Each configuration has from 2 to 4 neighbors, or 1 to 3 children. If the case of 1 and 3 children has the same probability, there are at most 2^25 configurations in each sphere, which is about 32M. Including the surface, it would be 48M, two of them is 96M, each configuration can be stored in 64bit, need one byte to store the distance, so it would be 864MB. Considering more space is needed for hashmap and other overheads, theoretically it can be done using within 2GB memory... I wonder how much memory it actually uses.

So the bonus problem is easier to solve in this sense. If the path length is just a little longer, this method will not be feasible.
On the contrary, my randomized algorithm can find a solution to all the starting configurations very fast, but it's very hard to get the shortest path. It's pretty good for the main problem, though. It finds a solution with length $\leq 150$ pretty fast.

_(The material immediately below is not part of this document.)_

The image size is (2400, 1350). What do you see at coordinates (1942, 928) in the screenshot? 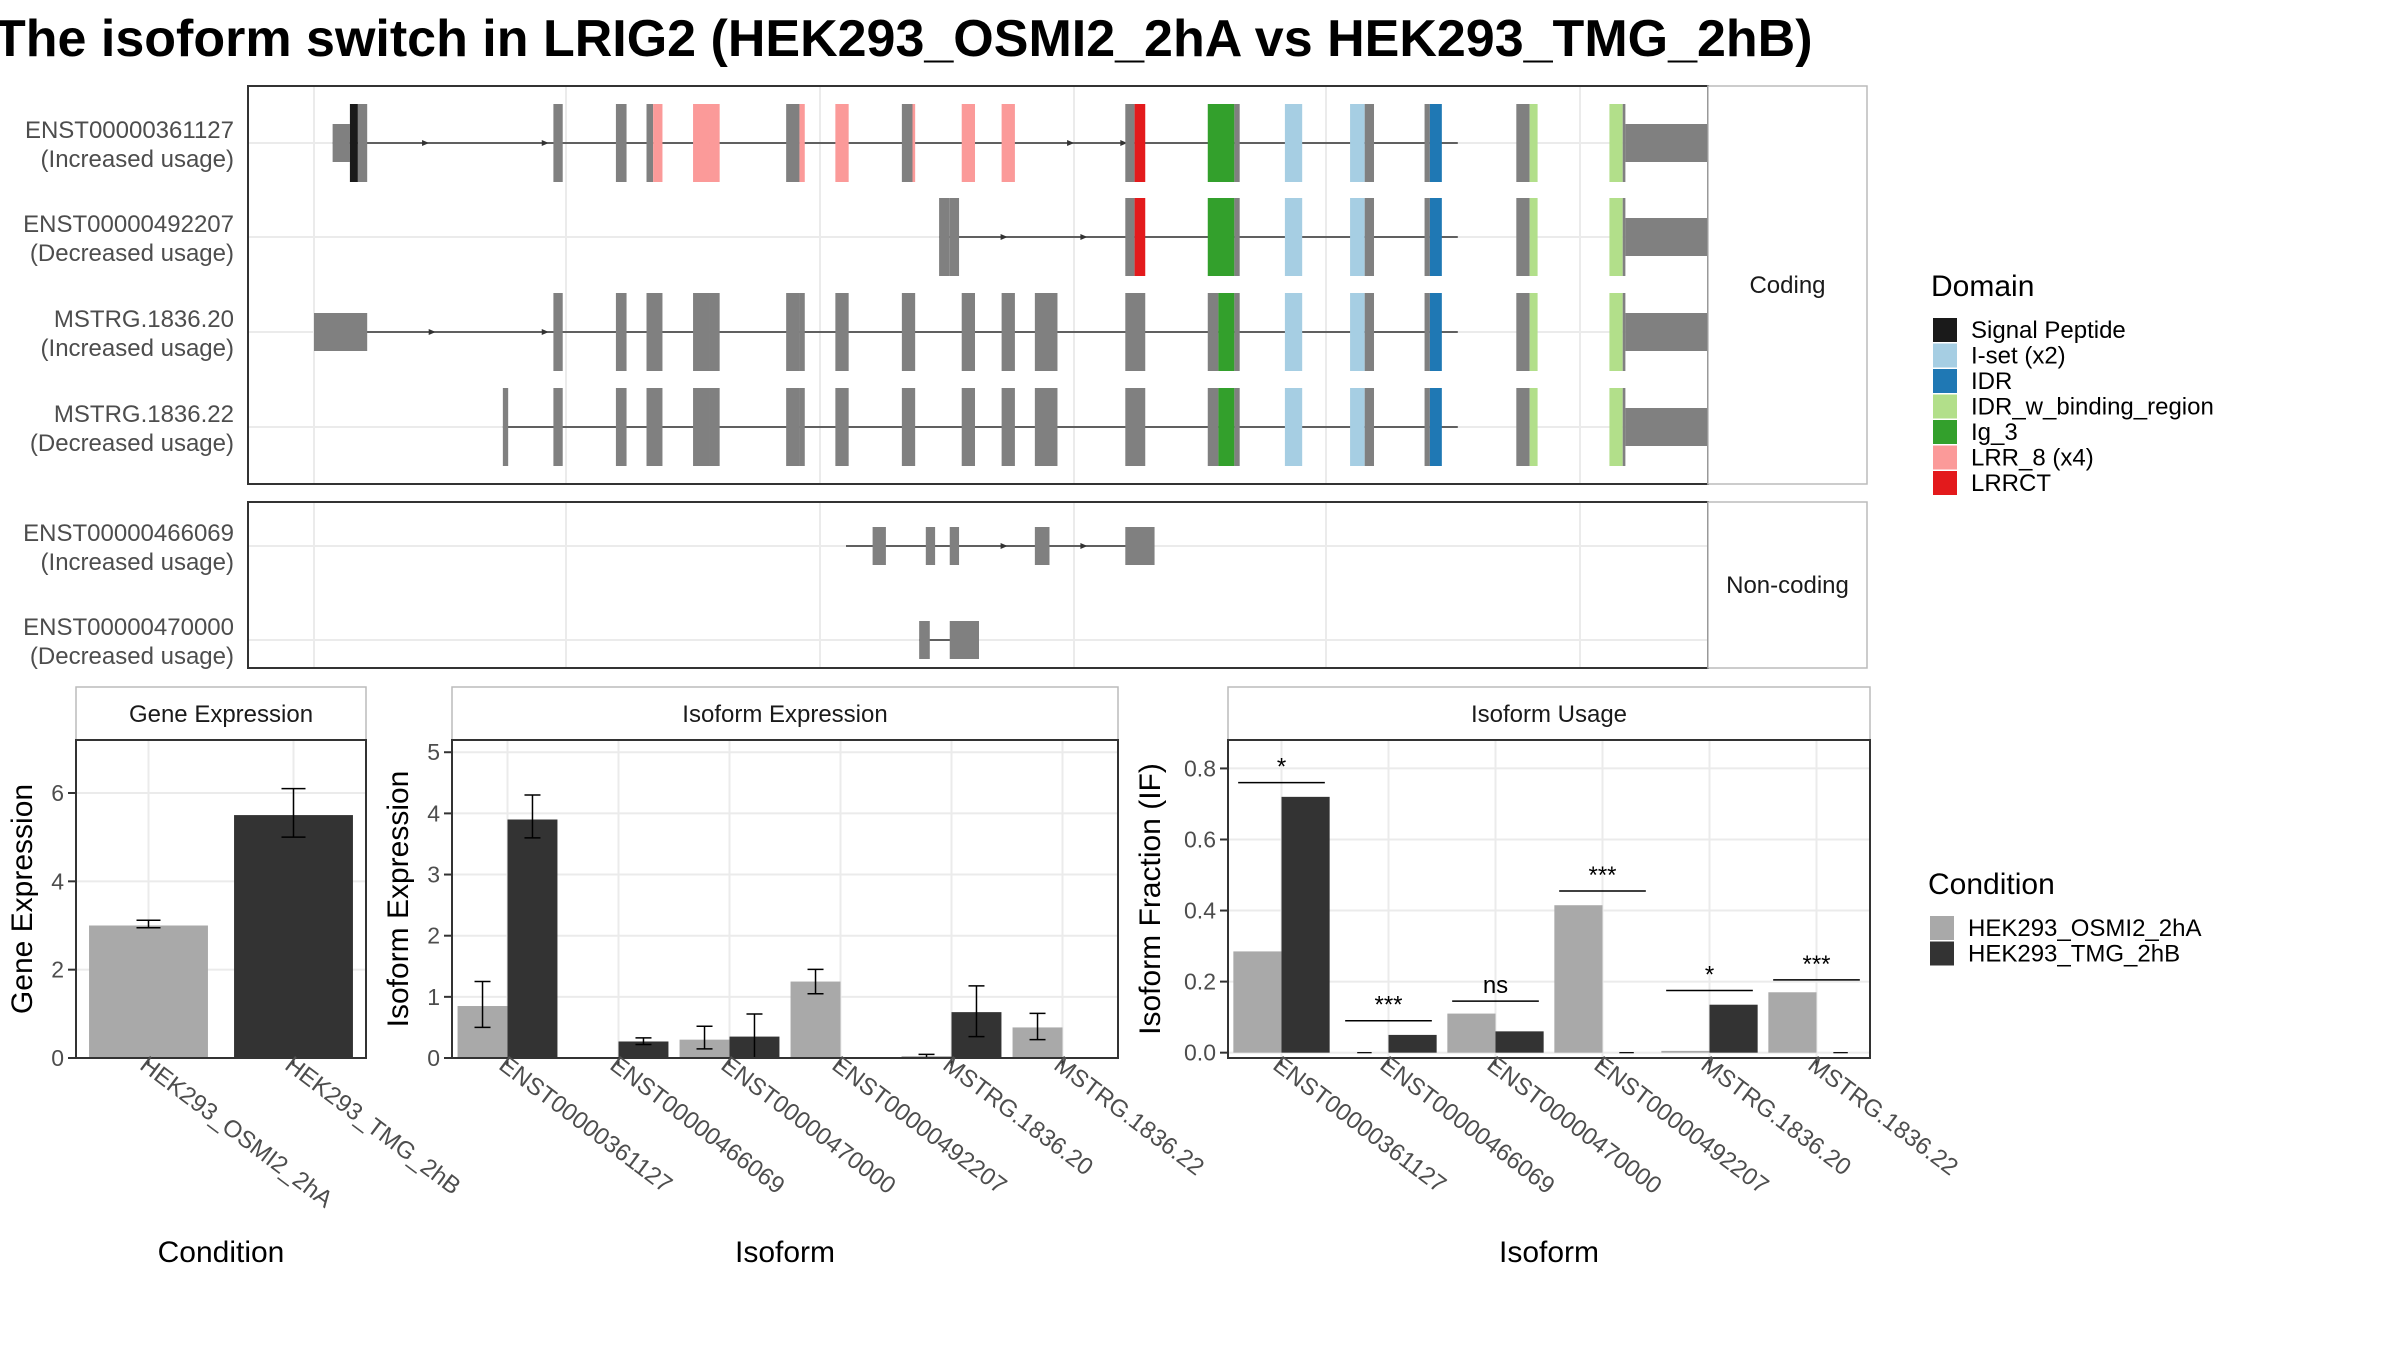
I see `legend-swatch-hek293-osmi2-2ha` at bounding box center [1942, 928].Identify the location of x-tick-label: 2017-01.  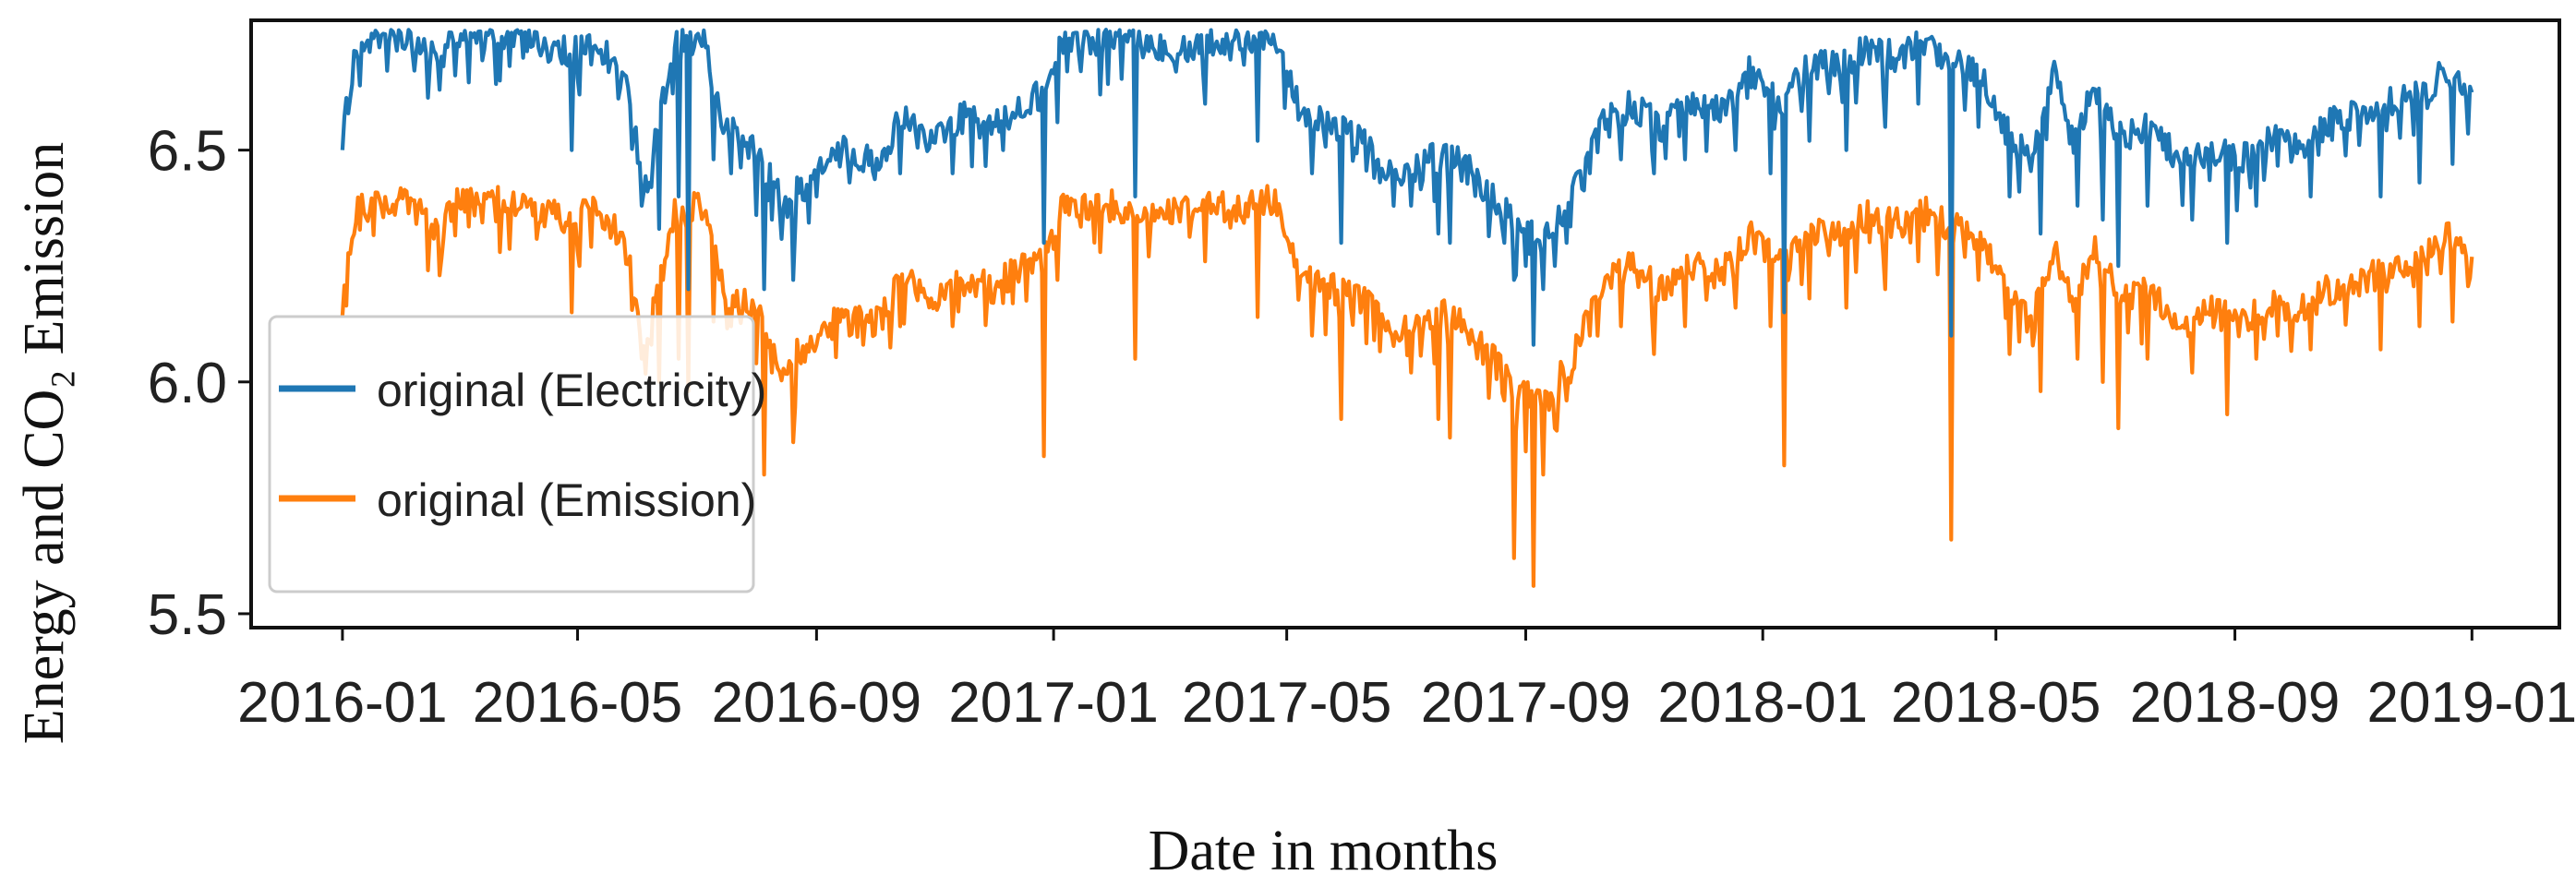
(1054, 703).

Now, consider the general magic squares, the only difference is how we generate them. Apparently there are 7040 of them, and 880 of them if we exclude reflections and rotations. We could find the list that's available on the internet like here, and do the rotations and reflections to generate the others, or we could solve the 10 linear equations, where 9 of them are independent, and iterate through the permutations of the 7 independent elements. Because of the symmetry, we could fix one element, say 1, to 3 positions, so the total number of choices to consider is 3*15*14*13*12*11*10. Then we do the reflection and rotation to get all 7040 matrices. After we get all of them, the rest is pretty much the same.